筆者は、現在カンボジアでリクルーターの元締めをしている中国系ベトナム人のG氏に接触。
「人間買取業」について話を聞くことができた。「私たちは海外から人間を買う仕事を詐欺組織から請け負っている。たとえば日本人1人300万円という予算をもらうと、日本にいる協力者と交渉。250万円とか200万円とか、なるべく安く売ってもらう。要は値切る。残ったカネが俺たちの取り分になる。中には人を送ってもらったのに丸儲けしようとバックレてしまう質の悪いリクルーターもいる」
24年に警察が認知した日本国内における特殊詐欺の被害額は過去最悪の約722億円。詐欺グループにとって、日本人は「金の卵を産むガチョウ」なのか。

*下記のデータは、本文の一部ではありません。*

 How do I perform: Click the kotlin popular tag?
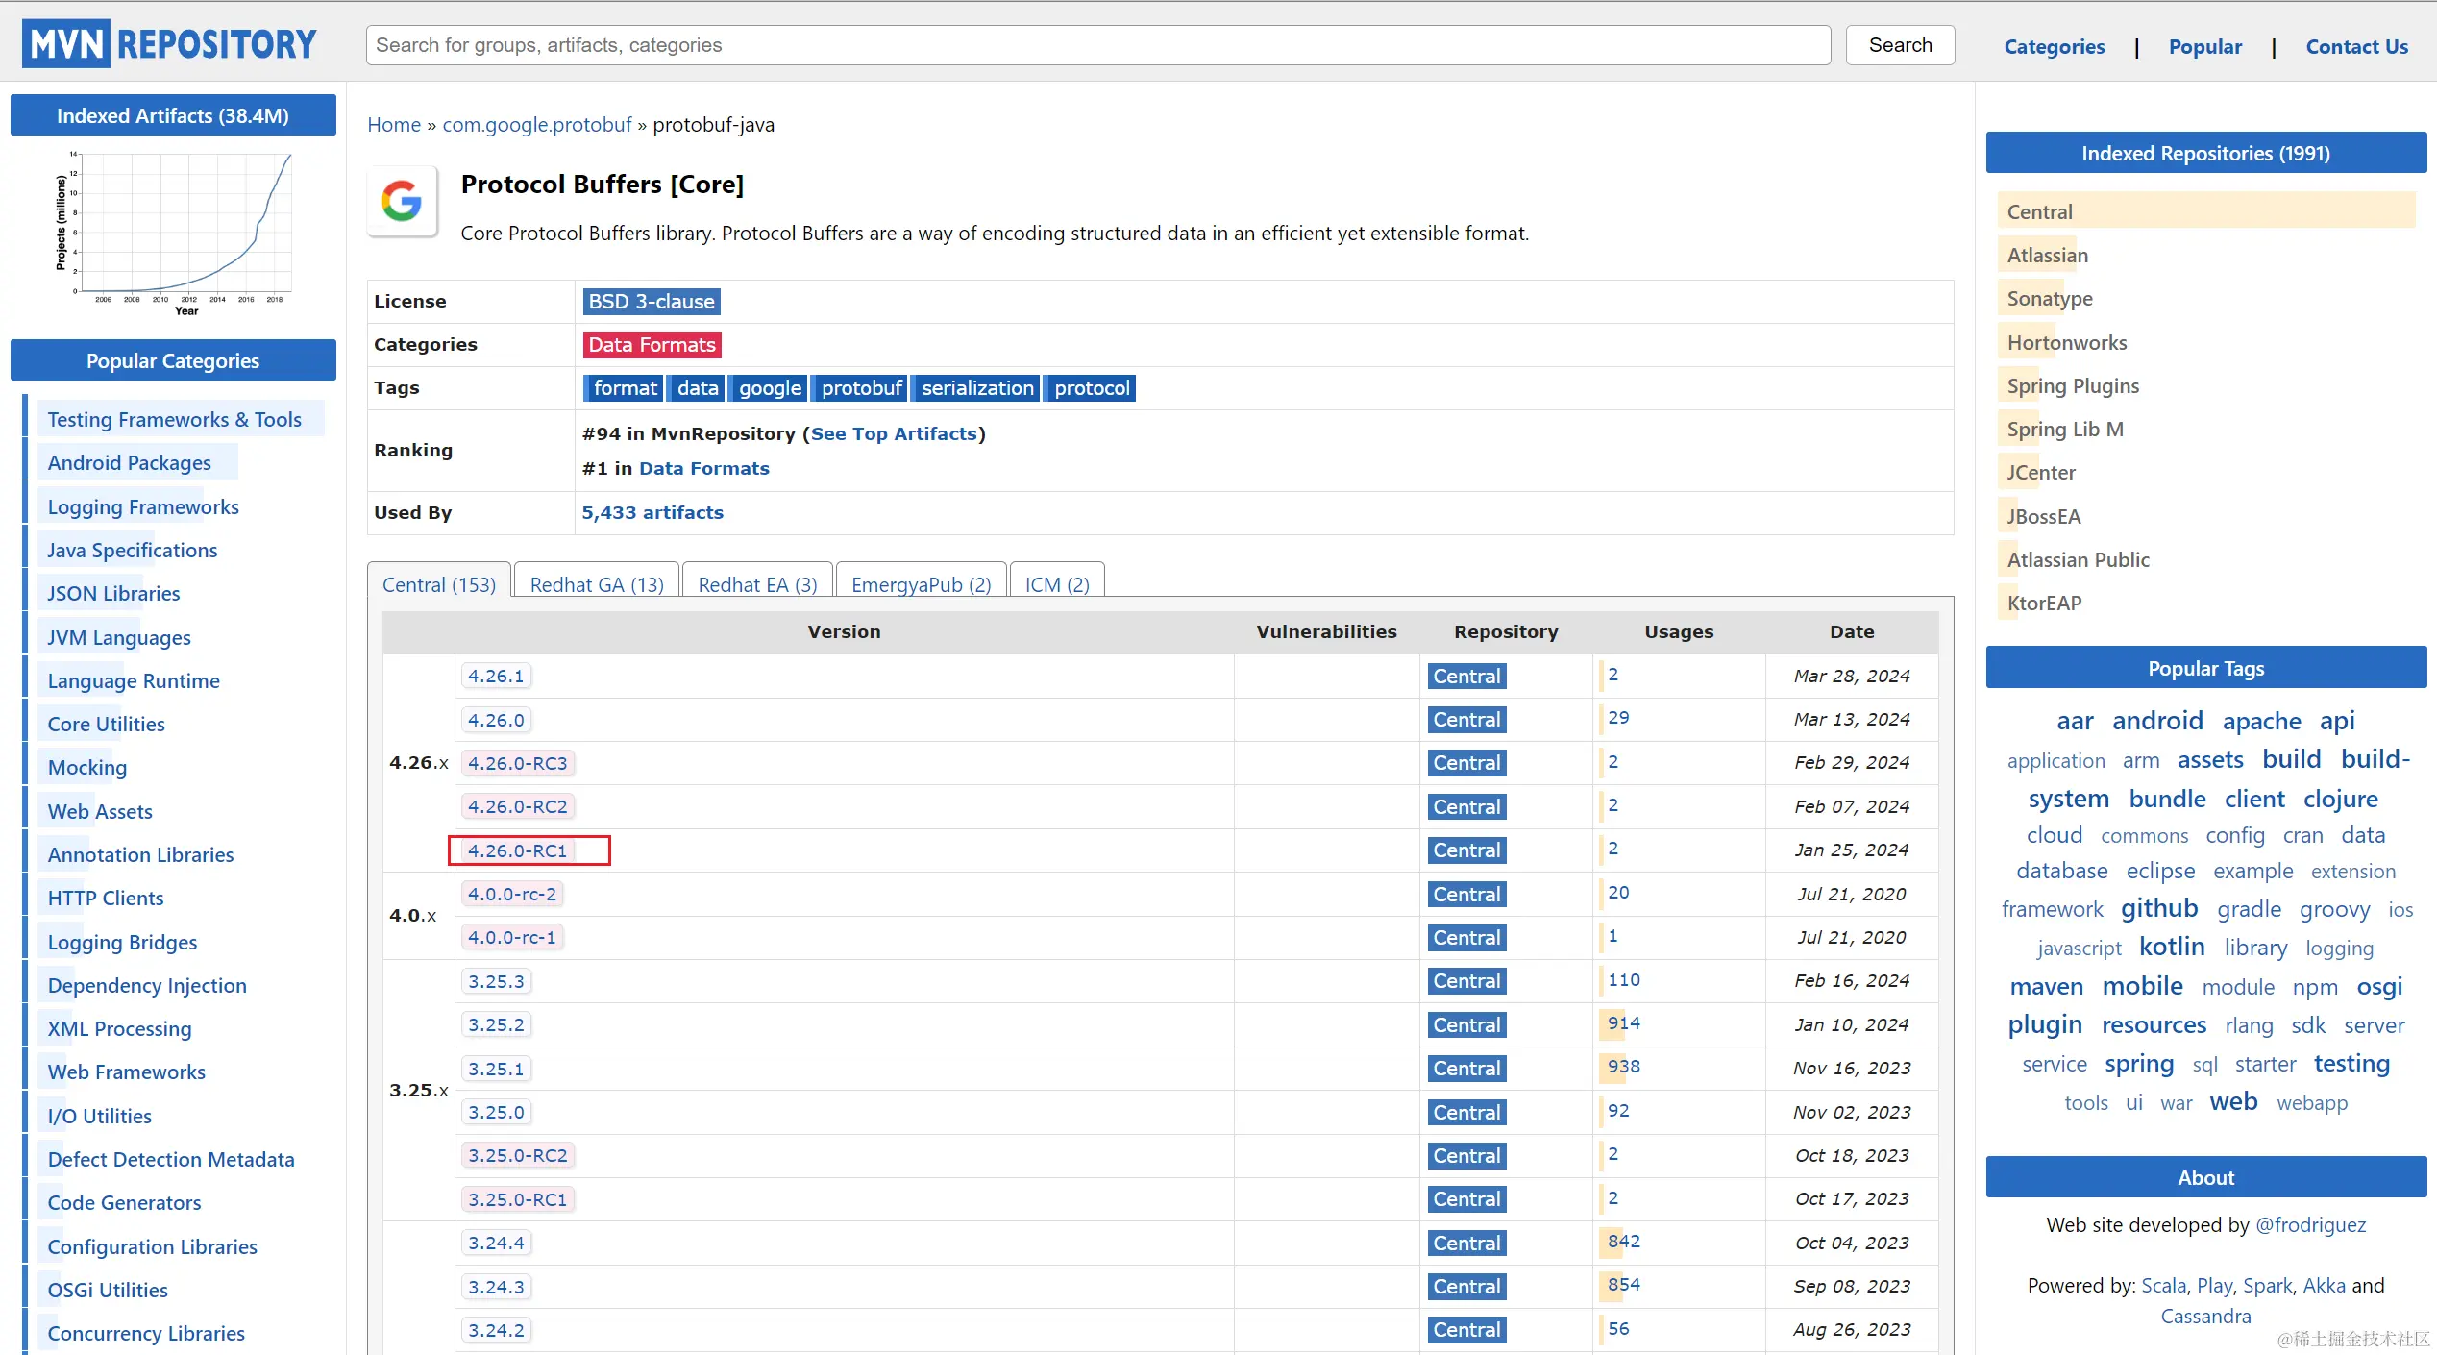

「どの組織も日本人を一番欲しがっている。真面目だし、真剣に結果を出そうと取り組むからね。日本で掛け子グループのリーダーだった人間などは、こちらでも重宝される。各国から集まってきた人間たちに詐欺の手ほどきをするティーチャー役を務めてもらい、“教え子”が成果を出したら、売り上げの1割程度をボーナスとして支給している組織もある。そうした優秀な人間の待遇は手厚く、住居には高級マンションの一室を与える。また、詐欺拠点のエリア内には相手をする女もいて、ヤリ放題さ」(G氏)
こうした好待遇を知ってか知らずか、甘い言葉で海外に連れ出されて詐欺集団に身を落とす日本人が後を絶たない。
詐欺事件の裁判の傍聴を続ける社会部記者が言う。
「SNSで『海外のリゾートバイト』を謳って若者を海外へと連れ出し、現地でパスポートを没収する手口はコロナ禍前から横行していました。暴力による支配というイメージが強いかもしれませんが、フィリピンでリクルーターとして活動して逮捕された男は、公判で100万円の月収を受け取っていたことを明かし、休日は外出も自由だったそう。さらにフィリピンで恋人もでき、その恋人は逮捕後、わざわざ日本の拘置所まで面会に来てくれたとか」
この現状に、元警視庁刑事で犯罪心理学者の北芝健氏が警鐘を鳴らす。
「格安のLCCが東南アジアの各国に直行便を飛ばしていることもあって、日本人を標的にした人身売買ビジネスはますます横行するでしょう。190以上の国と地域にビザなしで渡航できる日本のパスポートは“最強”とも言われますし、これを目当てに接触してくる犯罪組織も出てくるはず。日本人のパスポートは高額で売れるんです。成人年齢が引き下げられたことで、18歳の高校生でも簡単にパスポートが取得できる時代ですから、今後は水際対策の強化が求められています」
日本人が中国マフィアの手先となって日本人を騙すとは‥‥。恐ろしい時代になったものだ。